When I asked Nielsen if Earl Woods, now deceased, would appear in the game as a playable golfer, he quickly said no. Even though Earl golfed and played against Tiger, a scene many fans would love to create, Woods likely set the boundary early in discussions, if it was even proposed. Family’s off limits with him, but his childhood home, evidently, is alright.

You can’t take off and roam around the yard, kick over the bag or vandalize the place. But still, when my parents sold my childhood home, I swore I’d never go back there because I didn’t want my most recent memory of it to be as something other than where I grew up. I don’t know I would want to turn my own back yard into a level in a video game for others to play.

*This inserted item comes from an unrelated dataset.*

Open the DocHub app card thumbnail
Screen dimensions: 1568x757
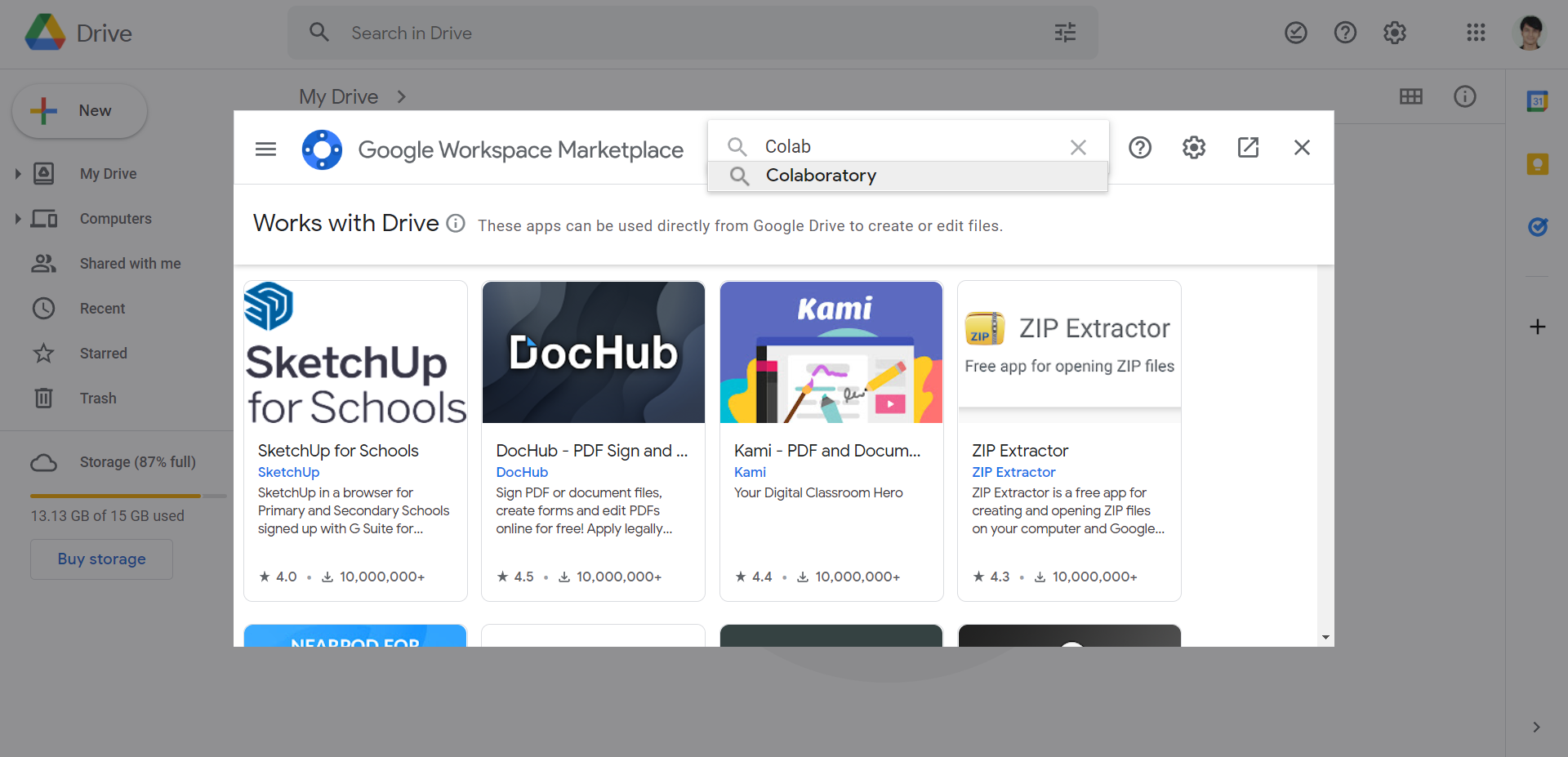pyautogui.click(x=593, y=352)
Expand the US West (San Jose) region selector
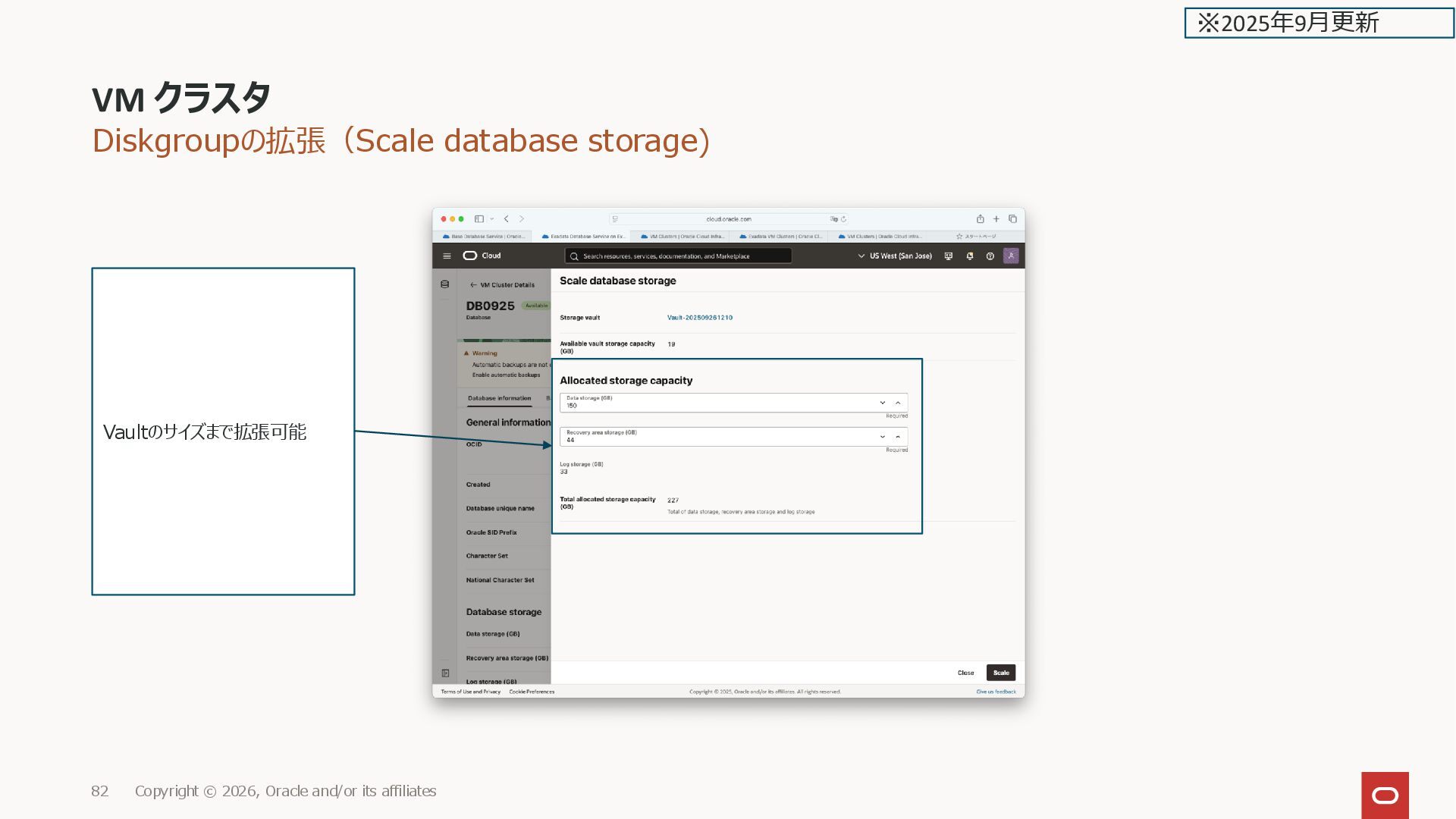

The Challenge isn’t entirely sentimental, there are 10 stages, and some of the tasks within the early ones are damn hard, mostly because you are dealing with an underpowered golfer. You can compensate for accuracy by really concentrating hard, but the lack of distance will force you to hit some shots with very little margin for error.

This is the “distraction training” in which Earl Woods would interrupt Tiger’s backswing, in order to build his focus and confidence. The distractions offered here are more annoyances than obstacles. After trying this about six times I finally beat the mode last night.


The Legacy Challenge also does a rather sweet-hearted thing, setting up Tiger as a 10-year-old in 1986 reliving Jack Nicklaus’s victory at Augusta National that year as if Tiger was the one making the charge on the 16th, 17th and 18th holes. Again, distance is your biggest enemy, especially on the Par 4, 440-yard No. 17, as you must go through this stretch two-under par.

No. 16 is one of my favourite holes to play in Tiger Woods PGA Tour 13, and it’s very satisfying to do it as one of the youth Tiger Woods. Some enhancements to the gallery audio mean that when you pull off a great shot you really hear the cheering, as any 10-year-old golf fan would imagine it.